Trust me, you don't want to see me get my Preak on. I'm not sure it will even fit anymore. But I've always enjoyed the annual rite of spring that is the Preakness infield party, even if I only get to watch from a distance.
I also enjoy the annual attempt by the Maryland Jockey Club and the city mothers and fathers to come to grips with what the infield celebration represents, when what it really represents is something that they just don't understand anymore. It's a limited-time-only opportunity for teenagers and young adults to wallow in the sheer joy of being young and -- well -- drunk and stupid.
The trick for race and city officials is to allow that while protecting the craziest of the crazies from themselves, and you can read more about the effort to do that in today's print edition or right here.

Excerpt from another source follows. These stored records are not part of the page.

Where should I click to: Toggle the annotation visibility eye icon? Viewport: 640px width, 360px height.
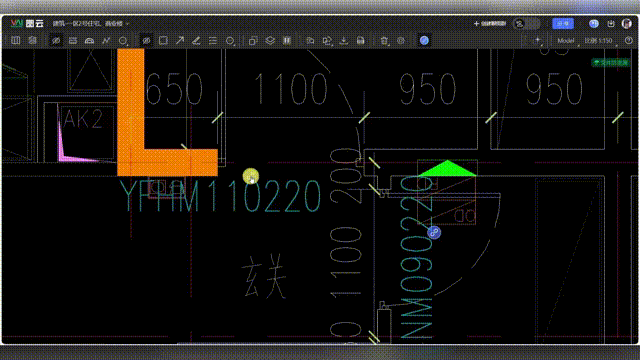pos(146,40)
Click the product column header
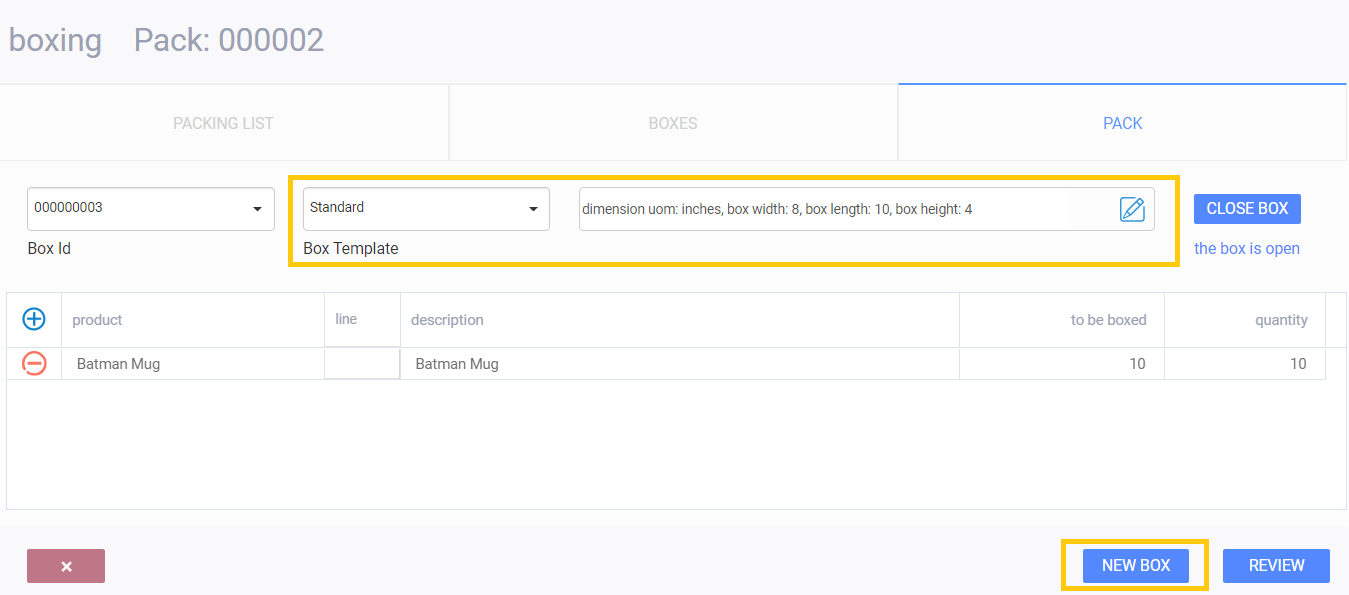Image resolution: width=1349 pixels, height=595 pixels. coord(97,320)
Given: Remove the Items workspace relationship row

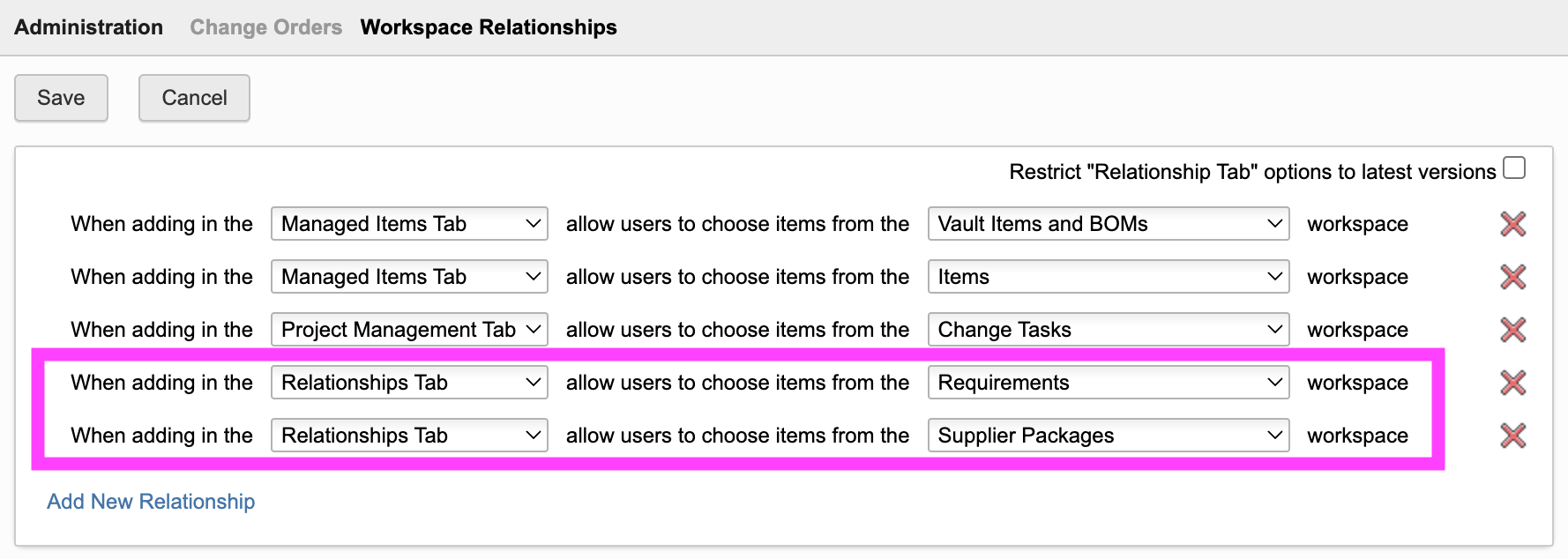Looking at the screenshot, I should coord(1512,277).

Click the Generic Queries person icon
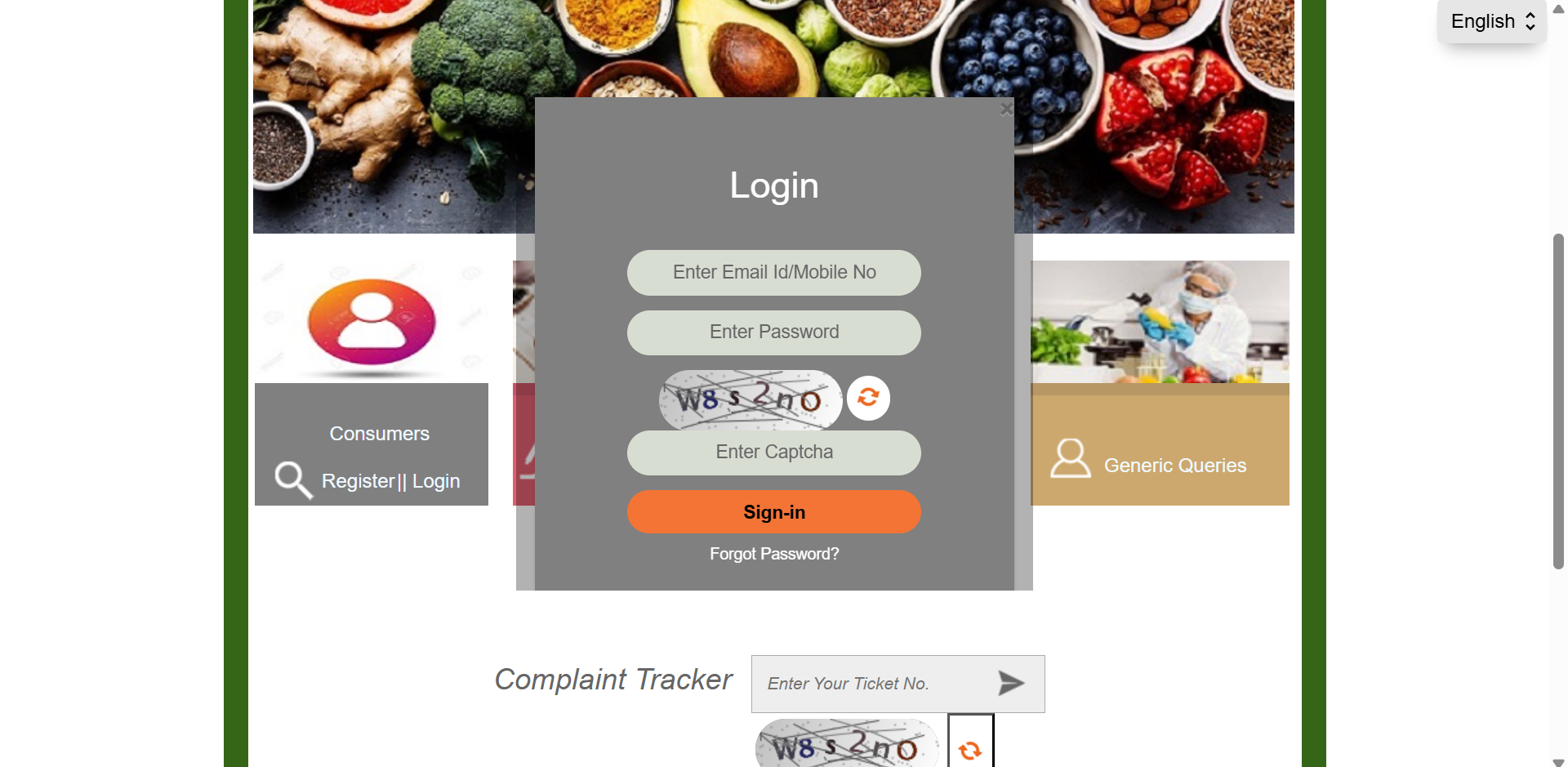point(1070,458)
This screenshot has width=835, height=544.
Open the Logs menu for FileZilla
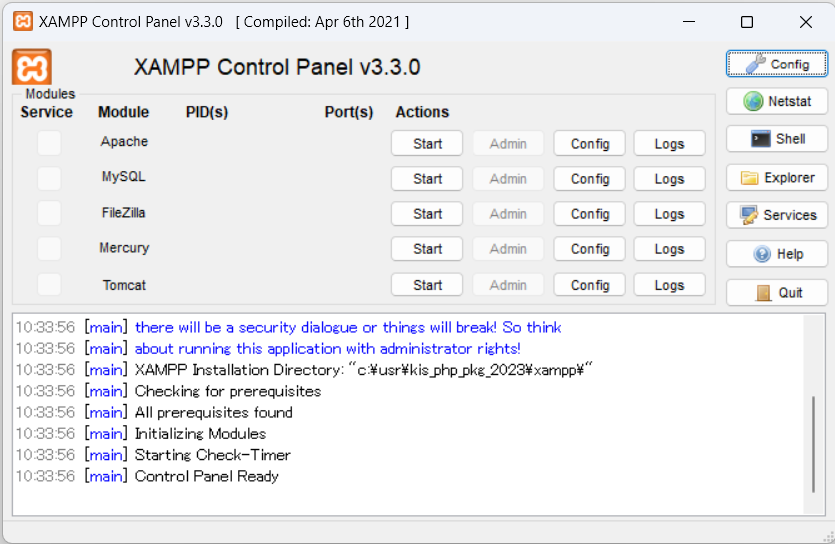click(x=669, y=214)
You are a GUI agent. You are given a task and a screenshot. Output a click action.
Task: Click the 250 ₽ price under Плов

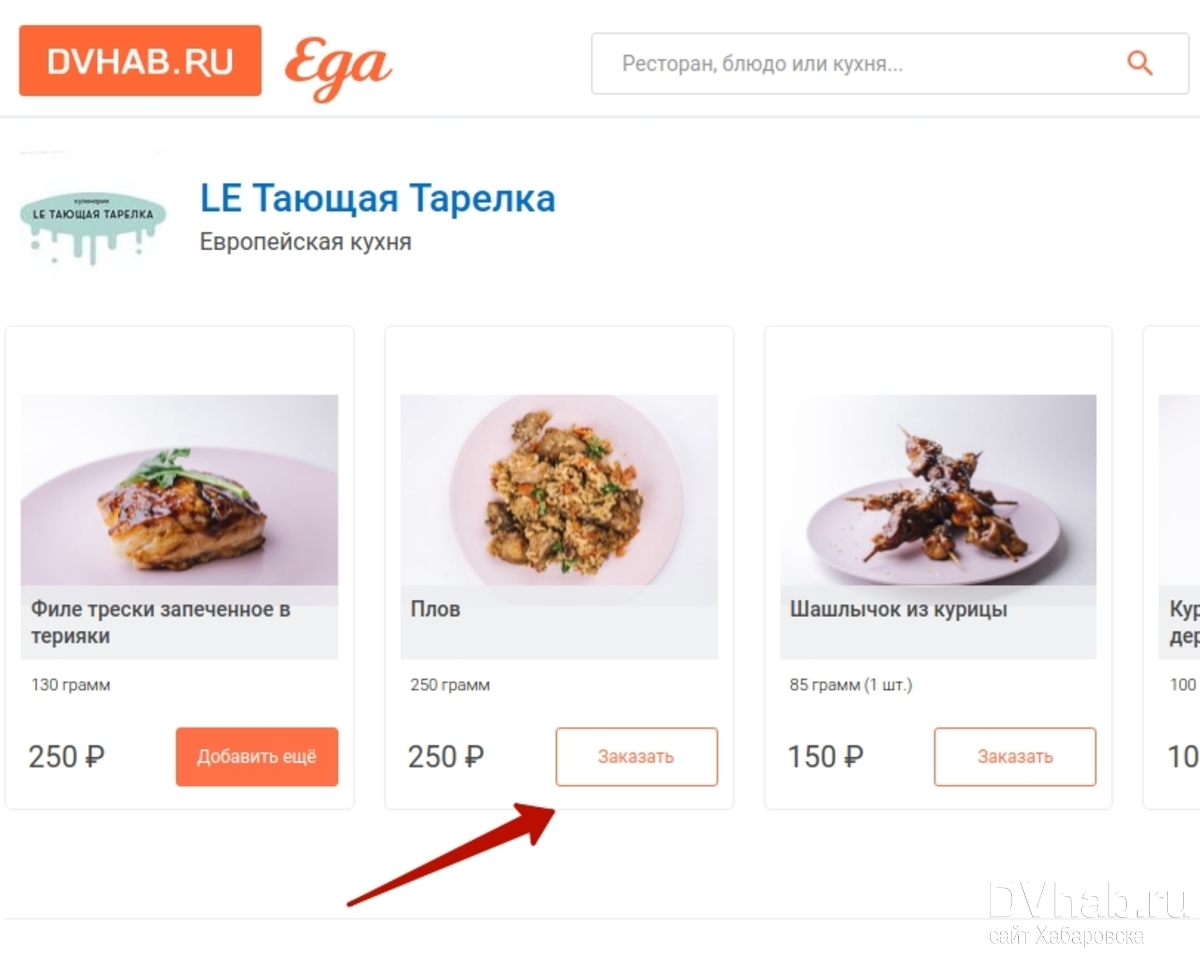[x=446, y=757]
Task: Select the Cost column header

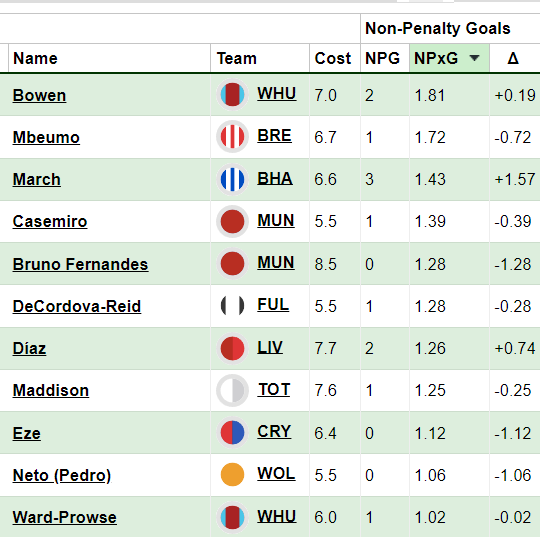Action: coord(333,58)
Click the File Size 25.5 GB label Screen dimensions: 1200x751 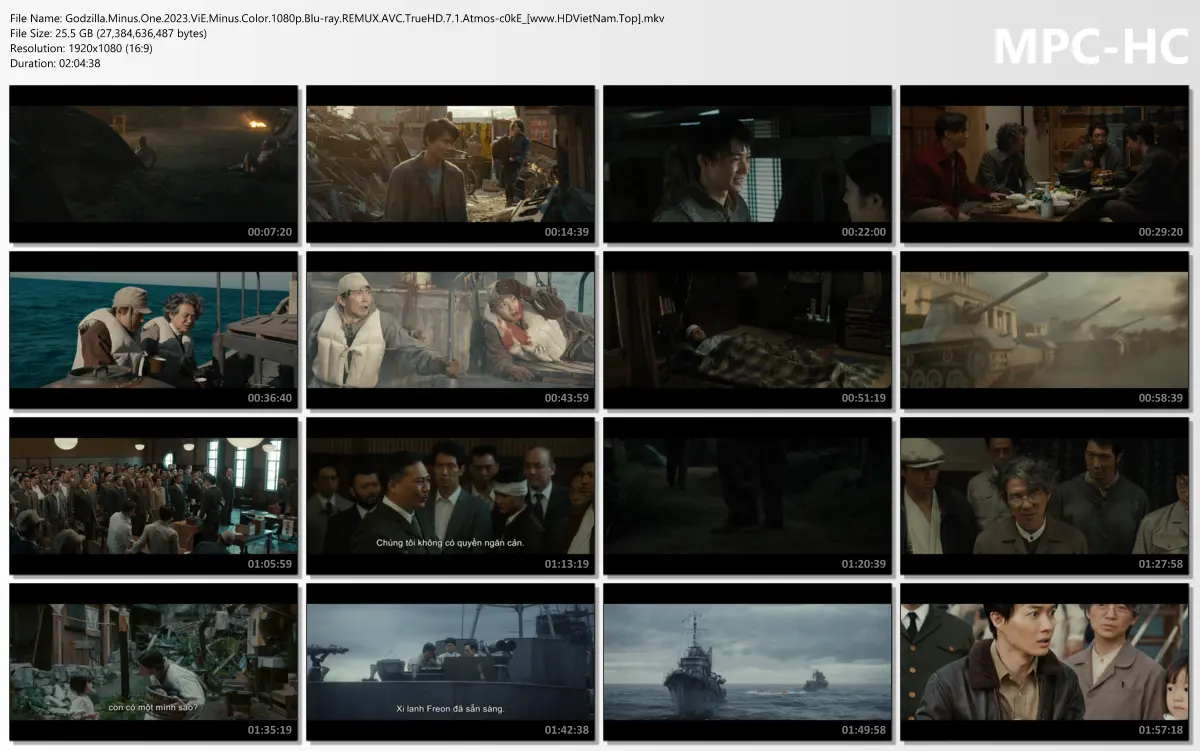[105, 32]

If we didn't live in a society where the real national pastime is litigation, I suppose they could just let everybody do what they want and guard the perimeter so some idiot doesn't jump in front of the horses -- as happened quite frightfully a few years ago. But we live in a world where somebody has to be responsible for all those drunk people, so the recent attempts at controlling the environment were as logical as they were unpopular.
While we're on the subject, however, I'd like to relate my favorite infield memory. I was assigned the infield story one year during the 1990s, and it was one of the times when the infield had been turned into a swamp by heavy rain. That certainly didn't stop anyone from having a ball, including one young man who had overindulged so heavily that he was sleeping it off behind one of the parimutual structures.
When I happened upon him, he was lying on his back fast asleep and his friends had piled a small mound of mud on top of his ample belly and -- I'm not making this up -- planted a tiny tree in it.
I wish there were cell phone cameras in those days, so I could prove it.